- Supplied records
○ ○ ○ ○ ○

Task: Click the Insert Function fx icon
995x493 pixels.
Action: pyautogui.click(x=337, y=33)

○ ○ ○ ○ ○

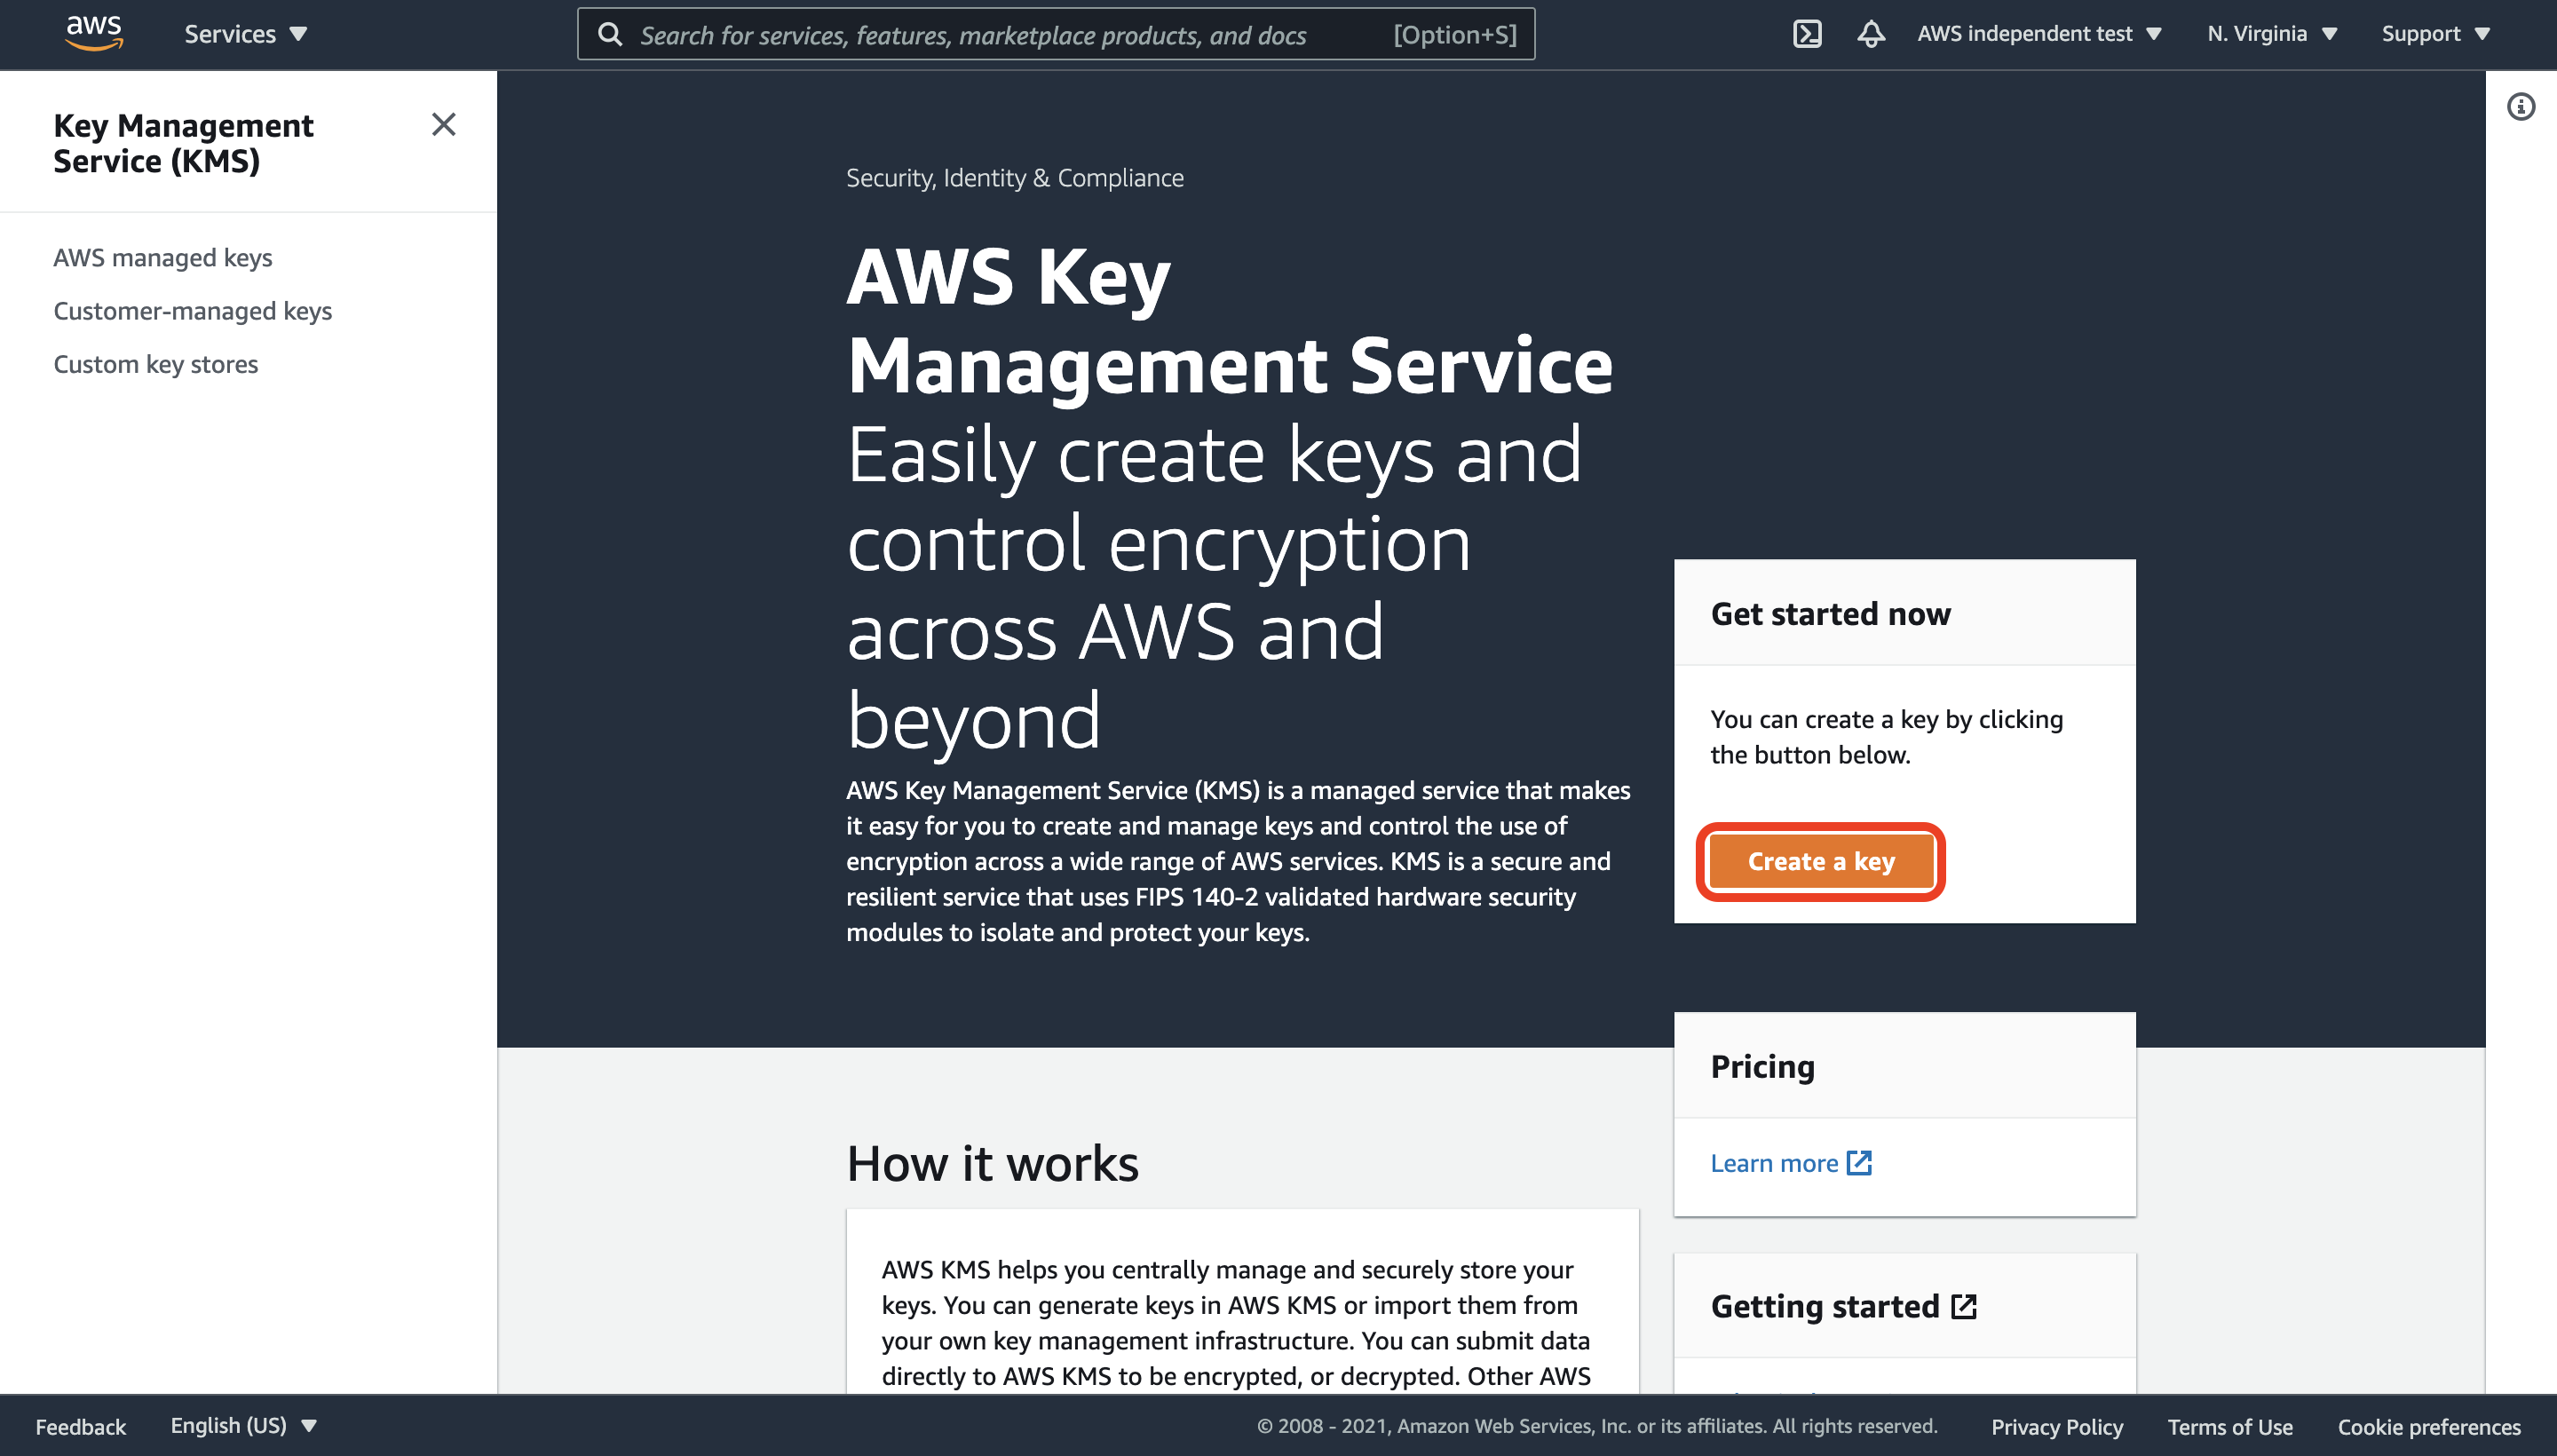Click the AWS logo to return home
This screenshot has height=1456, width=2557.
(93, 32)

○ ○ ○ ○ ○

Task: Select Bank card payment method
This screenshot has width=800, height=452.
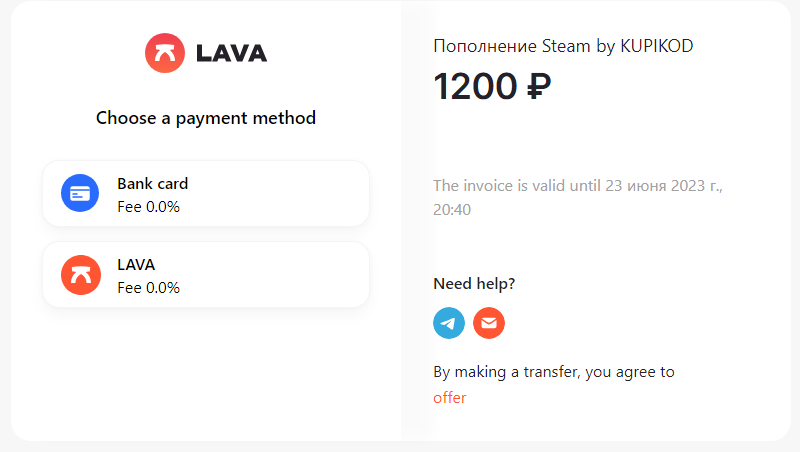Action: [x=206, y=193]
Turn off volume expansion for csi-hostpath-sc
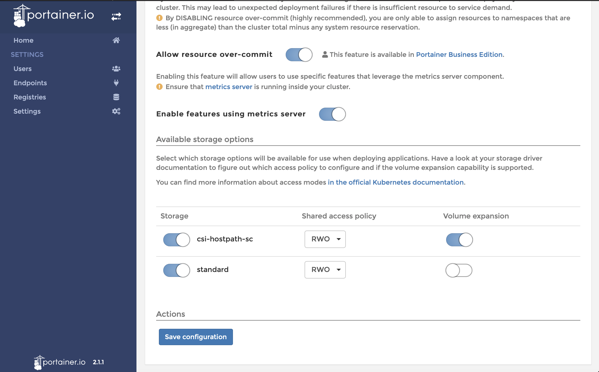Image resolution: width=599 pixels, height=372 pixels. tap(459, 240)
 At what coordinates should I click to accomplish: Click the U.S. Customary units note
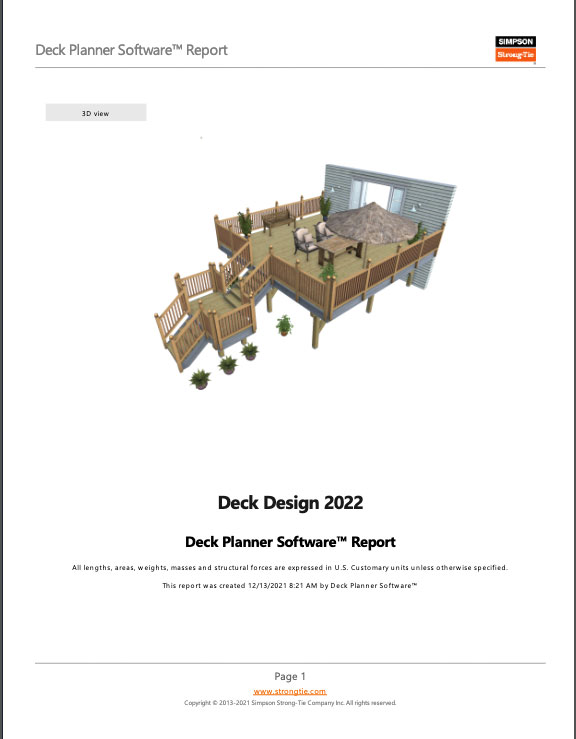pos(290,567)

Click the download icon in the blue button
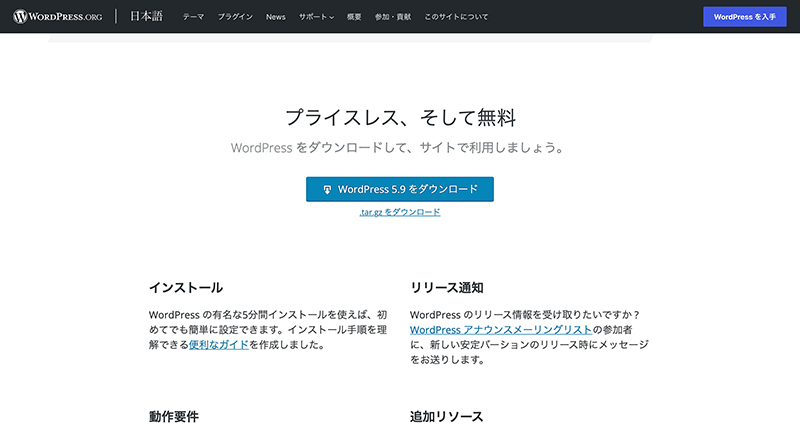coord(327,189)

○ ○ ○ ○ ○

- Exercise
Copy every one of the rows above that contains the string "icon", counting only matches with the same case.

- Answer in full
Task: Click the Insert Function fx icon
Click the download icon in the blue button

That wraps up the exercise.